Inclusion of historical training data improved the genomics-based prediction of performance of maize hybrids, the extent depending on the phenotypic trait and genotype-by-year interaction.



Prediction of hybrid performance using existing phenotypic data on previous hybrids combined with molecular data collected on the parent lines allows to identify the most promising candidates from a huge number of possible hybrids at an early stage. Phenotypic data on yield and dry matter of 1970 grain maize hybrids from 19 years of a public breeding program were aggregated considering the underlying structure of factorial sets of hybrids. Pedigree records and 50 K SNP data were collected on their 170 Dent and 127 Flint parent lines. The performance of untested hybrids was predicted by best linear unbiased predictors (BLUP) on basis of pedigree or genomic data. For composition of training sets (TRN) and test sets (TST), three schemes for collecting factorials from specific years were employed which resulted in 490 scenarios. For each scenario, the predictive ability and genomic relationship between TRN and TST hybrids were determined.
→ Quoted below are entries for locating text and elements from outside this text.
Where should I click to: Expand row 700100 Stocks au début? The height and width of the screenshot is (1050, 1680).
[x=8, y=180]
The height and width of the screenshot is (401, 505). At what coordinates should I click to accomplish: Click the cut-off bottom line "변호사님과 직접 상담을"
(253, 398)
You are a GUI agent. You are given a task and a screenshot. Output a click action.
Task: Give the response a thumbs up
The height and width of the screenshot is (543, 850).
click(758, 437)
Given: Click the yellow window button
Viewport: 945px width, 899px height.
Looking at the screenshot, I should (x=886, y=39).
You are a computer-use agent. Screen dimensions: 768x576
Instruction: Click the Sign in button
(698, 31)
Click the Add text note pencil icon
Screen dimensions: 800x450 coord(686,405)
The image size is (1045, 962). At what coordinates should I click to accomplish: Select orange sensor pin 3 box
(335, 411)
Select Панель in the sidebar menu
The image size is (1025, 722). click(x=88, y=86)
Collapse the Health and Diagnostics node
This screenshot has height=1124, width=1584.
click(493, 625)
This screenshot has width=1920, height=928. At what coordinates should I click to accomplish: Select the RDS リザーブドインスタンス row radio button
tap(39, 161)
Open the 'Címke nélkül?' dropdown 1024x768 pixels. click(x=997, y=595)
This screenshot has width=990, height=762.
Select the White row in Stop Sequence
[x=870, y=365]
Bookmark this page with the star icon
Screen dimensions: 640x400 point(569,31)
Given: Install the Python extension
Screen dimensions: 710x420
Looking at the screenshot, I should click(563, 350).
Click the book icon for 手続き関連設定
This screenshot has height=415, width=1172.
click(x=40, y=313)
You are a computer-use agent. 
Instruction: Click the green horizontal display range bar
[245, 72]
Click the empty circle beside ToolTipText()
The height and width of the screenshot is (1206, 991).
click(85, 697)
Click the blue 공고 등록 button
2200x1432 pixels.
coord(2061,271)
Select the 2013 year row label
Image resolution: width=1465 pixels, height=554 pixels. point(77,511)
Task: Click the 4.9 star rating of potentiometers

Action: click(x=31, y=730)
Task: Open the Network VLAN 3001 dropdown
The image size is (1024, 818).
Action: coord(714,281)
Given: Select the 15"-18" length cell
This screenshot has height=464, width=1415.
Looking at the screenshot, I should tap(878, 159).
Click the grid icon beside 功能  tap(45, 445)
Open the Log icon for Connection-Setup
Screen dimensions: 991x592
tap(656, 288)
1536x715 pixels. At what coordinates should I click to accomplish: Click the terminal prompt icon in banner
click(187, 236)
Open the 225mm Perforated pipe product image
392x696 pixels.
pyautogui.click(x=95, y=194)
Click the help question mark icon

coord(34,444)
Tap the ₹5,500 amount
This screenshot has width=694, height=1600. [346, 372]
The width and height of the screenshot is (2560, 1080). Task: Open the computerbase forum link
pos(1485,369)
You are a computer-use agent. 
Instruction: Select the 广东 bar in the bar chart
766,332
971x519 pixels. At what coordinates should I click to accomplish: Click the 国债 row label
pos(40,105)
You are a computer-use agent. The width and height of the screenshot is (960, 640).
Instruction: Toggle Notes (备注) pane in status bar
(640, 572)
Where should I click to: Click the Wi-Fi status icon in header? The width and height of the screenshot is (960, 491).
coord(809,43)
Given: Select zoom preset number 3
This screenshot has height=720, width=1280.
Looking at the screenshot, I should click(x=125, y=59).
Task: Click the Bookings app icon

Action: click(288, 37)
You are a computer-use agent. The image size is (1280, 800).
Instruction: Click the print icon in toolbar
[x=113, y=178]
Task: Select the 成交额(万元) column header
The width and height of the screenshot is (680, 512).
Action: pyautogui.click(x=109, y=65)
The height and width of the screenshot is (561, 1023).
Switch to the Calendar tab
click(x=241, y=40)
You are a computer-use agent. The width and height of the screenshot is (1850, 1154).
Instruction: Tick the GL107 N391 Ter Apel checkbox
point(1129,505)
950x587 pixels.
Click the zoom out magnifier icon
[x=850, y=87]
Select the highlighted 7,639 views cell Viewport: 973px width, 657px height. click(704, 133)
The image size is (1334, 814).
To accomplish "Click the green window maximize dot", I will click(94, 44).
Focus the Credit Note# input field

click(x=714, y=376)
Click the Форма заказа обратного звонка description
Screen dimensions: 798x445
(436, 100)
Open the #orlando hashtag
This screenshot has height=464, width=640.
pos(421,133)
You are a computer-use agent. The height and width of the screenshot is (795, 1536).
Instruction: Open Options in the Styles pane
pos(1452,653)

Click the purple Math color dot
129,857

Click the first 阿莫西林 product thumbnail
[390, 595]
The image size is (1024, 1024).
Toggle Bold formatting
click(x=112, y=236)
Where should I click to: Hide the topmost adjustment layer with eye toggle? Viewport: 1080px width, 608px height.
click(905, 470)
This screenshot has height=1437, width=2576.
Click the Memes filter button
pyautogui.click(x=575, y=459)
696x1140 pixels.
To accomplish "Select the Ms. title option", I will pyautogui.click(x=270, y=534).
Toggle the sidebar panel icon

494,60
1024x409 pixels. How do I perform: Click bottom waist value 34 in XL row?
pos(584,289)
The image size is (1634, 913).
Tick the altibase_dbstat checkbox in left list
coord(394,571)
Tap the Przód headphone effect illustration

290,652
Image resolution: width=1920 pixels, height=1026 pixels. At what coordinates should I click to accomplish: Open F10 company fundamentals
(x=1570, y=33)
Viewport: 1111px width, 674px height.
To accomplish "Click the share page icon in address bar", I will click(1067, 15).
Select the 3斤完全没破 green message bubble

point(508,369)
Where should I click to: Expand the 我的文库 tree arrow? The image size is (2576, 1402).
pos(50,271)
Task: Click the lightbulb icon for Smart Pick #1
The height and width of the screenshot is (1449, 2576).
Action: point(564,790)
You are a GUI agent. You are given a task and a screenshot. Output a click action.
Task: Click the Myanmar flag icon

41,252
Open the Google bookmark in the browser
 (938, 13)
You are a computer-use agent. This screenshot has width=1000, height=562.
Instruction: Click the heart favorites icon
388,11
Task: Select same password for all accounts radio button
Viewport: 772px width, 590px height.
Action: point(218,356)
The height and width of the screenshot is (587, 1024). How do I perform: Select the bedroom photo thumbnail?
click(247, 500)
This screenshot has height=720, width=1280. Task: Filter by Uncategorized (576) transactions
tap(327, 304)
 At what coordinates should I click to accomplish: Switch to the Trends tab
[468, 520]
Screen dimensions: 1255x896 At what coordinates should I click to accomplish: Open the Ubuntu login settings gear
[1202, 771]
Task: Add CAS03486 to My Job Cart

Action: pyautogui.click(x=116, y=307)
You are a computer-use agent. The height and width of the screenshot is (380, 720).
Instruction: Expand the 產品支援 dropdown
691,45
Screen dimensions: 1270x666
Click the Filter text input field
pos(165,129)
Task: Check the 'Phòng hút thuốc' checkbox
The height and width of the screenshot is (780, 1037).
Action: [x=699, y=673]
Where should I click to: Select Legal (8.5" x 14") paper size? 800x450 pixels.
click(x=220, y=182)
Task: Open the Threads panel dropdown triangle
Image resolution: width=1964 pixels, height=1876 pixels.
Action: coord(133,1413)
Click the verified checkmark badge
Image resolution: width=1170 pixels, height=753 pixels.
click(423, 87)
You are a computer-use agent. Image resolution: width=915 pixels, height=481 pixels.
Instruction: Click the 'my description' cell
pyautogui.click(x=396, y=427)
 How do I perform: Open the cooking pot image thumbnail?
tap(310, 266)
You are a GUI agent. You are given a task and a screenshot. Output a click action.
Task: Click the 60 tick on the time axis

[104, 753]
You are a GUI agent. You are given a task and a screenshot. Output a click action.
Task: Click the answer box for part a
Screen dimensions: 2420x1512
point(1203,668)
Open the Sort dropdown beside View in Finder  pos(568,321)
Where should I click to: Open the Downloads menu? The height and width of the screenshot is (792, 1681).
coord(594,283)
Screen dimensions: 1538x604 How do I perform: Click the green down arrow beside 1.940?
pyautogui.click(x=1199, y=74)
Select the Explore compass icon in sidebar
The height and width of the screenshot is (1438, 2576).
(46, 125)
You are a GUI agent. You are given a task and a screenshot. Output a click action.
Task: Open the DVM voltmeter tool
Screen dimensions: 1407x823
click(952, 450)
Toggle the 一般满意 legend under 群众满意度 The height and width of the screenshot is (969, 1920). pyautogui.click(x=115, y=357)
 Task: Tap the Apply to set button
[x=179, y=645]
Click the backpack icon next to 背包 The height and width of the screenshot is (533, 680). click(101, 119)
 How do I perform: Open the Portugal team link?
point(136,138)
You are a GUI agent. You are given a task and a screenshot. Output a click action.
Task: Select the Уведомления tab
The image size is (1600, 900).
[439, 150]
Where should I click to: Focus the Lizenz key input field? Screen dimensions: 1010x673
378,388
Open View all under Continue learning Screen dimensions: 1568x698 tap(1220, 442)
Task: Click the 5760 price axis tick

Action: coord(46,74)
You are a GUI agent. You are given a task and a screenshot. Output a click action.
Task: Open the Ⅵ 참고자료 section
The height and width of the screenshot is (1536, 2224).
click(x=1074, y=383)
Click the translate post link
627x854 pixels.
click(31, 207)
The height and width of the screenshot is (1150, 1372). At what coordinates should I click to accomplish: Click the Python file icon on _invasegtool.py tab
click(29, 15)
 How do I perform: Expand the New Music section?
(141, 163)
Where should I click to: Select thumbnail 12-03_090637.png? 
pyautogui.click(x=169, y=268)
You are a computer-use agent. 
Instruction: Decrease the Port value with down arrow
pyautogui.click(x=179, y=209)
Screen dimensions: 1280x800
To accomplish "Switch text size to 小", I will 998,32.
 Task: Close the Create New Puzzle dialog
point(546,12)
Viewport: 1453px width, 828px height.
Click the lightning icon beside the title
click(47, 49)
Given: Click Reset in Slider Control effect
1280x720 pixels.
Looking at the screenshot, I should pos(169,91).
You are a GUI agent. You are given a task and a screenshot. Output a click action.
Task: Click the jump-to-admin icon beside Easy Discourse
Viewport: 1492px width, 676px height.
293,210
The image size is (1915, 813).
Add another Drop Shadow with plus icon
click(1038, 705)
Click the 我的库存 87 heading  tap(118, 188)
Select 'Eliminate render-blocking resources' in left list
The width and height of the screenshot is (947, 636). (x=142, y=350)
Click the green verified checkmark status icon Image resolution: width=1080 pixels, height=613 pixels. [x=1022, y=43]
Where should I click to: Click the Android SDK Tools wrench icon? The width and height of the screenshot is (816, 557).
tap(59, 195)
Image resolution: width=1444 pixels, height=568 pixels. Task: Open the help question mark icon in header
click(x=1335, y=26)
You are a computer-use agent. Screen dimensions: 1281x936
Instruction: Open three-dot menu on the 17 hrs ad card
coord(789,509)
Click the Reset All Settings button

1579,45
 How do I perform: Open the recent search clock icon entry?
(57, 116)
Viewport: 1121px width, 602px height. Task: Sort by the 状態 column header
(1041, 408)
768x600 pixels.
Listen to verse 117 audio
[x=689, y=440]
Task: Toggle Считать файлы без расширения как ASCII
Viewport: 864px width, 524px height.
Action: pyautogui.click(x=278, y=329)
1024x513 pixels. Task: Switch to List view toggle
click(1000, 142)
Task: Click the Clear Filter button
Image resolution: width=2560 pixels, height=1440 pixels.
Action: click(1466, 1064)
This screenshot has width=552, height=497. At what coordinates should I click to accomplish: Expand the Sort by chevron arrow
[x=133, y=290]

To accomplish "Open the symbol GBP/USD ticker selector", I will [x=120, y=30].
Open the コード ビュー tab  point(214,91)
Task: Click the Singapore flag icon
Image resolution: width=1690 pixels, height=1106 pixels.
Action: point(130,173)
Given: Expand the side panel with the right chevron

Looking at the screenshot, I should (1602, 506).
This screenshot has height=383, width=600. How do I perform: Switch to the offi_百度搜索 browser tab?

For extended TRNs, where earlier years were successively added to the TRN, the maximum relationship increased and the predictive ability improved, with the extent of the latter depending on the phenotypic trait and its genotype-by-year interaction. Genomic BLUP outperformed pedigree BLUP and better utilized the early years’ data, especially for prediction of hybrids from factorials in a more distant future. This study on hybrid prediction in grain maize illustrated that including historical phenotypic data for training, although consisting of less related genotypes, can improve genomic prediction and enables optimization of hybrid variety development.